Critic of Nicaragua's Ortega shot dead in exile in Costa Rica
Critic of Nicaragua's Ortega shot dead in exile in Costa Rica / Photo: © AFP

Critic of Nicaragua's Ortega shot dead in exile in Costa Rica

A retired Nicaraguan army officer in exile who fiercely criticized authoritarian President Daniel Ortega was shot dead Thursday in neighboring Costa Rica, his family and officials said.

Text size:

Major Roberto Samcam, 66, was gunned down at his apartment building in San Jose, reportedly by men pretending to deliver a package.

"It was something we did not expect, we could not have imagined it," Samantha Jiron, Samcam's adoptive daughter, told AFP from her home in Madrid.

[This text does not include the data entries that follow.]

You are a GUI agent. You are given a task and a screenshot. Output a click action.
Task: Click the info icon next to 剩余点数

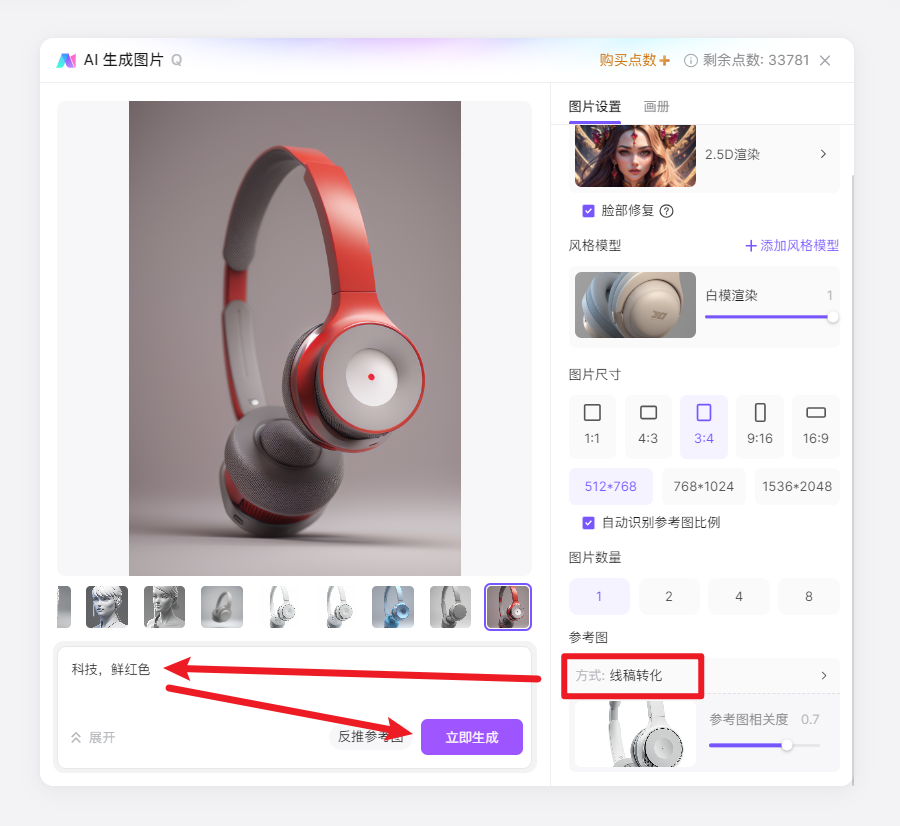tap(690, 60)
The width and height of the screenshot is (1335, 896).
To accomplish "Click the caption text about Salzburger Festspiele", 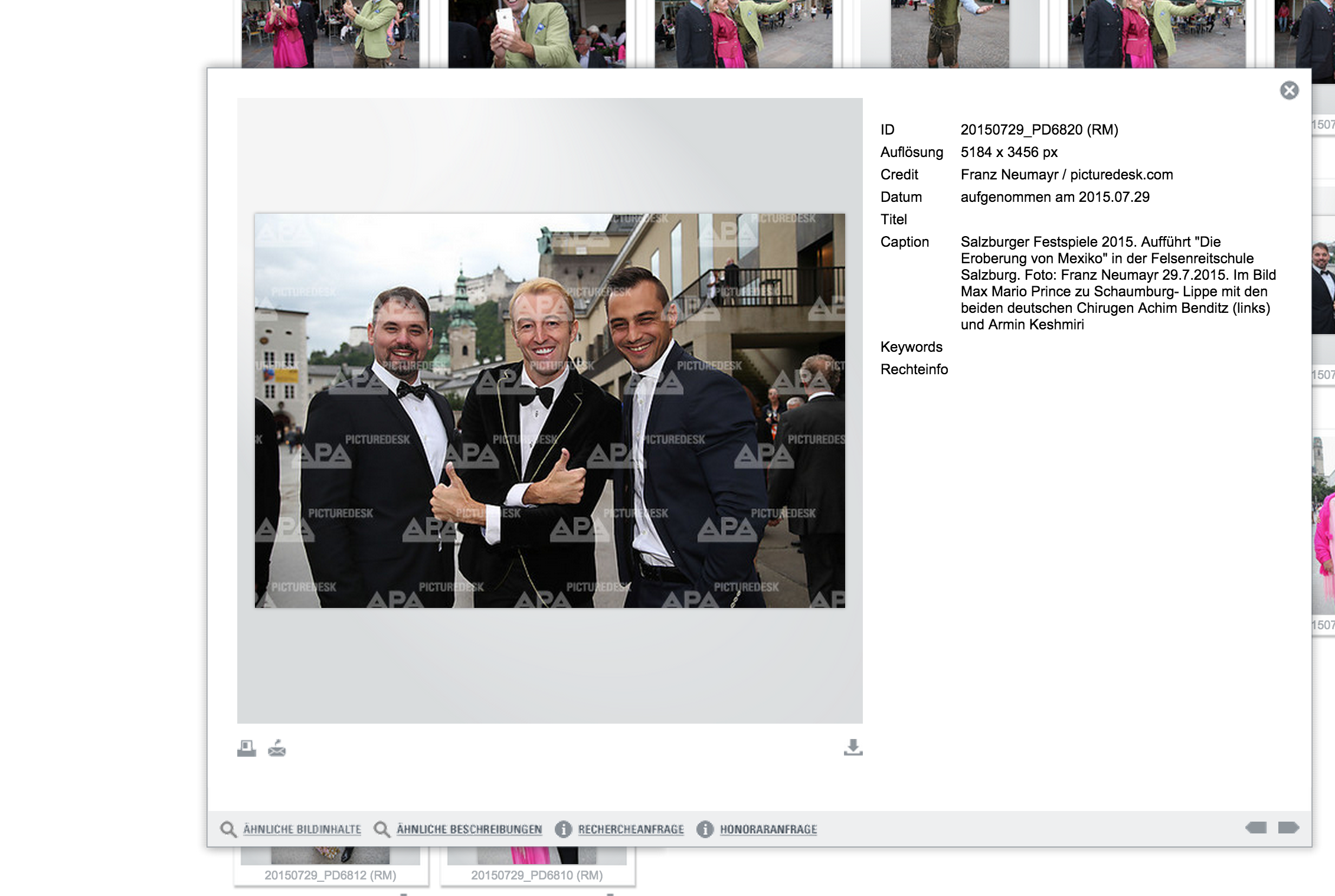I will tap(1117, 283).
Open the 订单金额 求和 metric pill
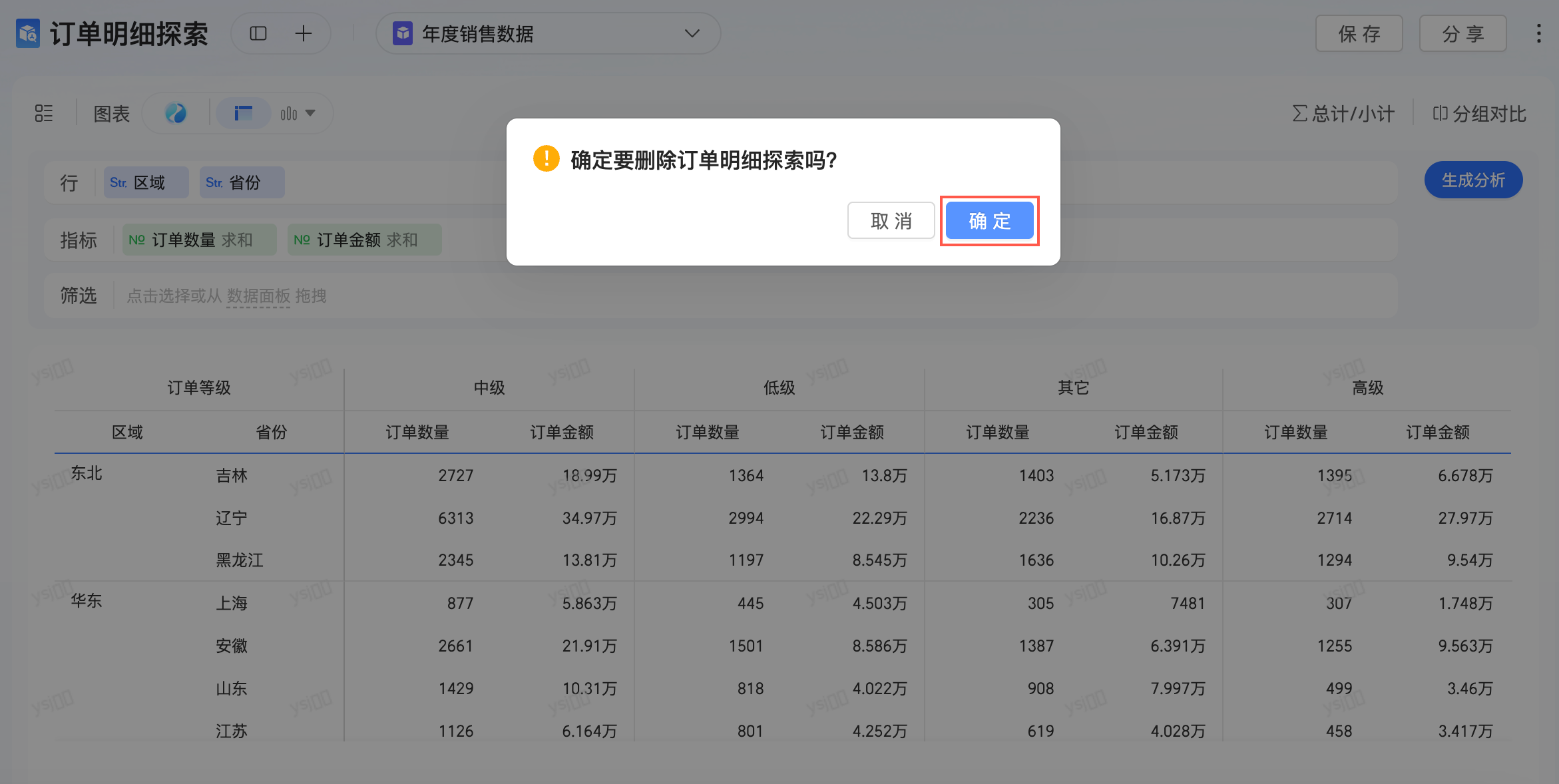 pos(364,240)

Nicaraguan rights groups and exiled dissidents immediately blamed the government of Ortega and his co-president wife Rosario Murillo.

"Roberto was a powerful voice" who "directly denounced the dictatorship" of Ortega, Samcam's wife Claudia Vargas told reporters in San Jose as she fought back tears.

His job, she said, was to "expose human rights violations" in his homeland.

The head of Costa Rica's judicial police, Randall Zuniga, said that the attackers took advantage of the fact that Samcam's apartment building was unguarded in the mornings.

The gunman "called out to... Roberto," who "approached without knowing" the danger, Zuniga said.

"When he was within striking range, the individual began shooting at him and hit him at least eight times," he told reporters.

The Nicaraguan news site Confidencial reported that the killers fled the scene by motorbike.

The US State Department's Bureau of Western Hemisphere Affairs said on X that it was "shocked" by Samcam's murder and offered Costa Rica help in "holding the assassins and those behind them accountable."

Nicaragua's former ambassador to the Organization of American States, Arturo McFields, who lives in exile in the United States, called the killing "an act of cowardice and criminal political revenge by the dictatorship of Nicaragua."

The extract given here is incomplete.